During their meeting in Helsinki on 25 January, Foreign Minister Alexander Stubb and Mark Sedwill, NATO’s Senior Civilian Representative in Afghanistan, discussed the achievements of the mission in Afghanistan and the country’s future.
According to Sedwill, this year the international community must begin to focus on the transfer of responsibility for security to Afghanistan’s own security forces, scheduled by agreement to take place in 2014. The base for this work is created by the military successes already achieved, but for the attainment of sustainable security and stability, political efforts and the work of civil society are also needed. “2014 sounds like it’s several years away, but actually it’s going to be a real sprint,” Sedwill stated.
Both Sedwill and Stubb stressed that the transfer of responsibility, however, does not mean the end of the mission. Cooperation between the international community and Afghanistan will be needed for a long time. “The year 2014 does not mean withdrawal, it only means the beginning of a new phase. We will be present in Afghanistan for as long as we are needed,” Minister Stubb said.
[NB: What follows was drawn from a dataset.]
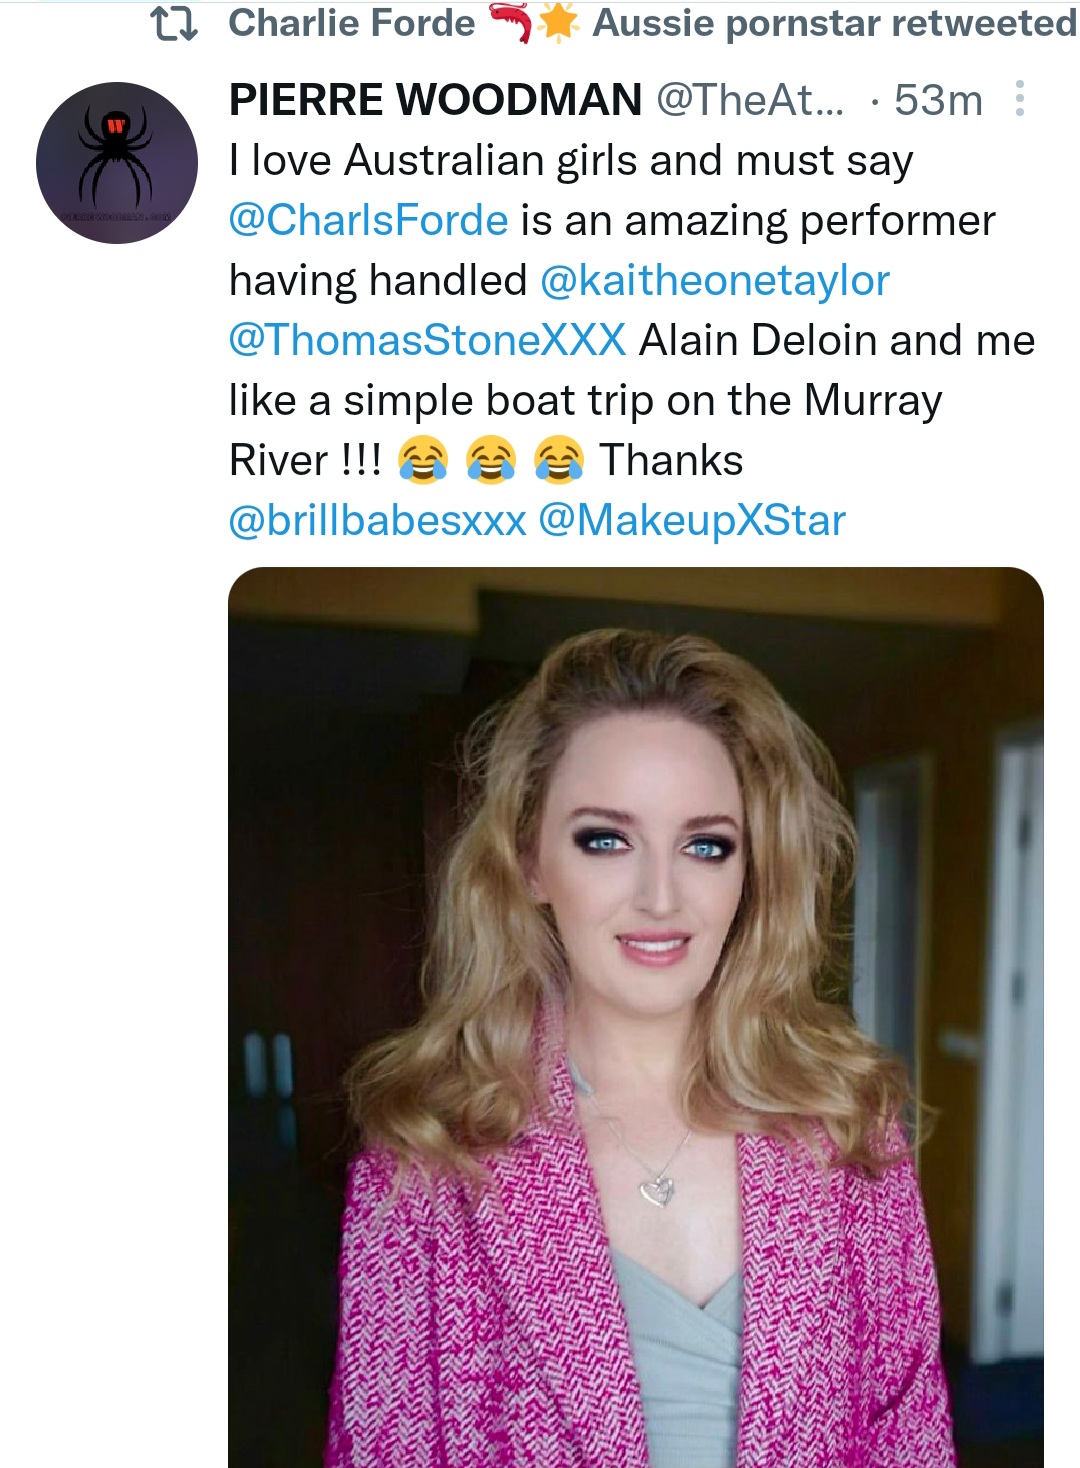Screen dimensions: 1080x1468
Task: Go to the @MakeupXStar mention
Action: pos(692,521)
Sedwill also thanked Finland for the country’s contribution in Afghanistan. He said that a year ago, he was still concerned about the international community’s commitment to the mission. The past year, however, has restored his confidence in the alliance’s activities, and even countries that had announced their withdrawal are now returning to Afghanistan.
It is hoped that the Parliament of Afghanistan will be inaugurated on 26 January. In Sedwill’s view, the peaceful solution worked out following the uncertainties of the parliamentary election held last autumn is an indication of the resilience of the country’s political leadership. Minister Stubb added that all-inclusive democracy cannot be achieved overnight. The main thing is that progress takes place in a peaceful manner.
Sedwill also emphasized that permanent peace is not accomplished through backroom agreements; instead, it calls for the input of the whole society, women included. The rights of women and minorities are one of the fundamental pillars to a political solution.